Data section Block Start

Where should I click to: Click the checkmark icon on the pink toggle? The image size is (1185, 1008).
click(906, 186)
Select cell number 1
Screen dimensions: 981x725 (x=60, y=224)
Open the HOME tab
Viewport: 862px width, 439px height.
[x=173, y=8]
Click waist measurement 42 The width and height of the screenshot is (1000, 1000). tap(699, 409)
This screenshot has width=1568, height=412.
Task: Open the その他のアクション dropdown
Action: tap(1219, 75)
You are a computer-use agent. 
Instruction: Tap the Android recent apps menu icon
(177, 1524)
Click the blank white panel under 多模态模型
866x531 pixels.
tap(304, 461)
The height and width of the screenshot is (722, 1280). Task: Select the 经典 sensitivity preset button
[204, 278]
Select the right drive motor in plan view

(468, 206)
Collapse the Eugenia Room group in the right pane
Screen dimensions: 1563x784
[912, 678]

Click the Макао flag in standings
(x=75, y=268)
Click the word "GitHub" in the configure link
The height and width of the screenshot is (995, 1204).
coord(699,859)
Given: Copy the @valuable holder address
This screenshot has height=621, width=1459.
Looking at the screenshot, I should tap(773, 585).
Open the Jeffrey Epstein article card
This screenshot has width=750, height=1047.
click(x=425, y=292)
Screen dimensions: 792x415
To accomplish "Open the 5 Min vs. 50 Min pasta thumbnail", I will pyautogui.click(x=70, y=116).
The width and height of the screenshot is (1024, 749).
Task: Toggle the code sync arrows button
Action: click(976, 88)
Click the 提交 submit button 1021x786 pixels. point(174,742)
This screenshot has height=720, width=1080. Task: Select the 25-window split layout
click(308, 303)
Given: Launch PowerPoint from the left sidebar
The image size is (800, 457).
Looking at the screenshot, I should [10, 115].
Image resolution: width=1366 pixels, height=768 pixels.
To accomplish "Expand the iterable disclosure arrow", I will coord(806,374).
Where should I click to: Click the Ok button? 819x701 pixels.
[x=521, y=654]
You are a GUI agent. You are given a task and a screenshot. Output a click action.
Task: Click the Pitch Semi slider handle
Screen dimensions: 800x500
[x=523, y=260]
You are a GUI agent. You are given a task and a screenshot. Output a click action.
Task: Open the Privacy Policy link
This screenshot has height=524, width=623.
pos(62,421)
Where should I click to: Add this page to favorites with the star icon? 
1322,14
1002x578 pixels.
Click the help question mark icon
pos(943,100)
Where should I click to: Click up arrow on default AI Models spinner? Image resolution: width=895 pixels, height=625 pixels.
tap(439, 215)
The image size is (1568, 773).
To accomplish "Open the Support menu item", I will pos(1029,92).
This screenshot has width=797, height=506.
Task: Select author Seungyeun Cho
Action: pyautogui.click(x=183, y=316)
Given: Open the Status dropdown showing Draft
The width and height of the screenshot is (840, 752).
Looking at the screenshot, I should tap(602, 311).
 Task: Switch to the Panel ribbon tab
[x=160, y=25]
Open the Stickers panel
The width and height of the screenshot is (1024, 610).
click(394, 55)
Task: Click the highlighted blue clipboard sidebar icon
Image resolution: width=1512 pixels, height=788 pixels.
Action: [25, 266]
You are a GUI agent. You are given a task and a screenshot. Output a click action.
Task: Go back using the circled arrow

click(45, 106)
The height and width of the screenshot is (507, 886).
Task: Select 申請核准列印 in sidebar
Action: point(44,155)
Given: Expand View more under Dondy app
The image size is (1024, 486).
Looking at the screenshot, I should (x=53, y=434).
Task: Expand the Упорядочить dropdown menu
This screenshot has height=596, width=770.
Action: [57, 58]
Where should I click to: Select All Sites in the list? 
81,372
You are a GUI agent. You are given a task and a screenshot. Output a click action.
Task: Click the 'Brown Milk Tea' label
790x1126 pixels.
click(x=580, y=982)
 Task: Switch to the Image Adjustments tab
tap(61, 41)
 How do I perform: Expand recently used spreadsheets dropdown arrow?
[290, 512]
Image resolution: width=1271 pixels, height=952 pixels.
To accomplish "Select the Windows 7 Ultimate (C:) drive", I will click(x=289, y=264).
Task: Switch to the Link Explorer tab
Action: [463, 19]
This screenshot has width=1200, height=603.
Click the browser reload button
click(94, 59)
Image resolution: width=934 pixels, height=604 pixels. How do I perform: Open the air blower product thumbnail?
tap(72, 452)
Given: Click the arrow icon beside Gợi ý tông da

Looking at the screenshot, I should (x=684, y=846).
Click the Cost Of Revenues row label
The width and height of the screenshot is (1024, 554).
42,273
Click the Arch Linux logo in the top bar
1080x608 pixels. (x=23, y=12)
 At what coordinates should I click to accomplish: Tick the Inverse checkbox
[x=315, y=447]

Data section Block End

Problem statement
In the entries above, find the line with "Click the 提交" and the line with "Image resolution: width=1366", then set down exactly those two and every line between them, nothing else.

Response to this exercise
Click the 提交 submit button 1021x786 pixels. point(174,742)
This screenshot has height=720, width=1080. Task: Select the 25-window split layout
click(308, 303)
Given: Launch PowerPoint from the left sidebar
The image size is (800, 457).
Looking at the screenshot, I should [10, 115].
Image resolution: width=1366 pixels, height=768 pixels.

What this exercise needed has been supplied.